Scarab, Amazon, the Houseboat, Rattletrap the Beckfoot car

Plot summary[]

The Ds have been invited to stay at Beckfoot at the start of the summer holidays while Mrs Blackett has gone on a cruise for her health (with her brother Jim Turner). However, when Great Aunt Maria finds out that the Blackett girls have been left at home, she decides to come and take care of them. She is unaware of the Ds' visit. Nancy Blackett insists that the Ds' holiday will not be spoiled and that they will learn to sail the Scarab, a dinghy their father has bought for them. So they move out to The Dog's Home, a small hut in the woods, and become secretive Picts while the Blacketts are martyrs to the Great Aunt.

Despite the Great Aunt's attempts to civilise the Amazon pirates, they manage to accomplish a number of adventures, although the Great Aunt suspects they are seeing the Swallows. Near the end of her visit, the Great Aunt goes missing and there is a hue and cry and search for her. The police and Tommy Jolys's firefighters take part. The Ds find her despite being the only people who shouldn't meet her. They deliver the GA back to Beckfoot in time to catch her train while Nancy manages to save the Great Aunt some embarrassment for which she gets praised in a letter to her mother.


Numbers are actual dates, in August (PM1,16) 1932; names are chapter titles. Dates and events in (parentheses) are described in the book but occur outside the book's timeline.

(Probably late July 1932): (Molly Blackett visits Nancy and Peggy at their school and tells them No wildnesses (PM1).
(earlier than 2 August 1932): (Departure of Molly Blackett and Jim Turner on a cruise around the Scandinavian coast - before 2 August as they are away for the first ten days of the holidays (PM1), they are actually absent at least the first eleven days)
(earlier during 2 August 1932): (Dorothea catches a train at Euston, Dick catches a different one near his school arriving 37min before Dorothea's train at Crewe, they meet on the through carriage which is presumably uncoupled from the main line train at Strickland Junction and coupled to the branch line train to Rio (PM2).
2 August 1932: Visitors Expected, The Visitors Arrive
3 August 1932: Out of the Blue, The Dog's Home, Transformation Scenes, "She's Here!"
4 August 1932: Secondhand News, Dealing With the Doctor, Harbour for the Scarab, Pigeons for Timothy
5 August 1932: "A Better Pict Than Either of Us", A Signal From the Lawn, Tickling Trout
6 August 1932: "They Can't Be Going to Sail...", Launching the Scarab, On Their Own
7 August 1932: Waiting for the Message, Visiting Seal
8 August 1932: "We've Never Been Burglars Before"
9 August 1932: Police!, As Others See Us
10 August 1932: Plans and Change of Plans
11 August 1932: Plans and Change of Plans, The Great Aunt Goes to See For Herself, Carefree Holiday, Totally Disappeared
12 August 1932: The Hunt is Up, The One Thing That Mustn't Happen, Three in a Boat, Great Aunt Maria Faces Her Pursuers, Reward of Virtue
(13 August 1932): (planned analysis of new copper samples on board the Houseboat ... to-morrow morning we'll get these done.
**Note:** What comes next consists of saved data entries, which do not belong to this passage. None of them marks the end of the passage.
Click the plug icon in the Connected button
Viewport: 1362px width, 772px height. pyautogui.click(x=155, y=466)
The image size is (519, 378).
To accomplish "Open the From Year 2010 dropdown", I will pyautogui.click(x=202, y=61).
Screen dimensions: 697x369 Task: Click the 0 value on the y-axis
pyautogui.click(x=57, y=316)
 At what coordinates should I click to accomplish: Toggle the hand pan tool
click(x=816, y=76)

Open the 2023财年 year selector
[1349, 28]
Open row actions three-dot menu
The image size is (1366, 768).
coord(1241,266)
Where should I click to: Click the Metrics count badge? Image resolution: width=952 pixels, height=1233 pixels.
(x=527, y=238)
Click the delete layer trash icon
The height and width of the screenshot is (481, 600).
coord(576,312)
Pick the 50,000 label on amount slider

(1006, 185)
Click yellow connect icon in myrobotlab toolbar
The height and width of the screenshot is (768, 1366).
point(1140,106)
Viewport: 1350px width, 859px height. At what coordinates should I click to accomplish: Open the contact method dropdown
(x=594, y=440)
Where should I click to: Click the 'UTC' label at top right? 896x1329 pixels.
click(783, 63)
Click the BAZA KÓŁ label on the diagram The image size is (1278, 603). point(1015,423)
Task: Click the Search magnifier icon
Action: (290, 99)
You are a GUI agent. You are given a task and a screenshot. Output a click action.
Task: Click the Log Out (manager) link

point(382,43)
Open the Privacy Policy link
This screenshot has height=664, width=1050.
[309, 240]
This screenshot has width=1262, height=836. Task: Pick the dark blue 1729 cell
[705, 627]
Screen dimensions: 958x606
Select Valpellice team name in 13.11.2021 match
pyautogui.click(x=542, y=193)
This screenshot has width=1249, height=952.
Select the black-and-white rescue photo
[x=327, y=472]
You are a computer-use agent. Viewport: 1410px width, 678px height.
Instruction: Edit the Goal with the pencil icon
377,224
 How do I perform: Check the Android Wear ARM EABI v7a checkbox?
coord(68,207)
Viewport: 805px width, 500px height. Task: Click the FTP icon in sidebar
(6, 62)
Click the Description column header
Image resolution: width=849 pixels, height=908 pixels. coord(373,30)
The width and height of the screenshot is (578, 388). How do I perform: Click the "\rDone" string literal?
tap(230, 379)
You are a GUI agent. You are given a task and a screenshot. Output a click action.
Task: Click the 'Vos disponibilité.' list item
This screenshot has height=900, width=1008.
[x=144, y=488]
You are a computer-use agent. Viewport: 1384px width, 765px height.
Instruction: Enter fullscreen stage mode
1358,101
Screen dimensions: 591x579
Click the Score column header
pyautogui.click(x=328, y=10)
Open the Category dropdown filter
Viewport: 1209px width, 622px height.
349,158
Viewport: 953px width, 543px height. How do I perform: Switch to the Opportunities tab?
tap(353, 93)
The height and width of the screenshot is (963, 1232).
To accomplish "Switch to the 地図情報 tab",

Jim and Mrs Blackett can't be here till the afternoon (PM30); projected arrival of Mrs Blackett and Captain Flint at the Lake Mother comes back thirteenth (PM2); no adventures this time, not until Mother and Uncle Jim get back ... they'll be back in eleven days and after that the Swallows are coming (PM2); projected arrival of Miss Huskisson at Harrogate - You tell me your mother returns on the thirteenth. On that day I am expecting a friend whose visit I cannot defer (PM3).
(15 August 1932): (On this day Professor Callum would complete the exam marking which he had expected to take the first fortnight (PM1) of the holidays).
(16-18 August 1932): (projected arrival of the Swallows)
Described as coming in a fortnight's time on 2 August (PM1); and on 11 August as a further week away by Nancy who tells the Ds that she said to the GA "I wish they were (here now) but they aren't coming for another week. Later over supper the GA had another go, and Nancy says that she told her Not for another week, Aunt Maria" And she said "Ah!" (PM22). Nancy is probably not being deliberately deceptive here, but increases slightly the period before the Swallows arrive by rounding the time up to a week. On Scarab Dot tells the GA that the Walkers are coming next week or the week after, and the GA says Indeed ... So, I have been told. I fear I have done my nieces an injustice. Dot had not the smallest idea what the Great Aunt meant, but hopes that the GA will not ask if they know her nieces (PM28).
Mid-September: Return to school. Nancy says on Friday 12 August 1932 An awful ten days (but) five whole weeks of the holidays still to go (PM30) suggesting that the last day of the holidays is Friday 16 September.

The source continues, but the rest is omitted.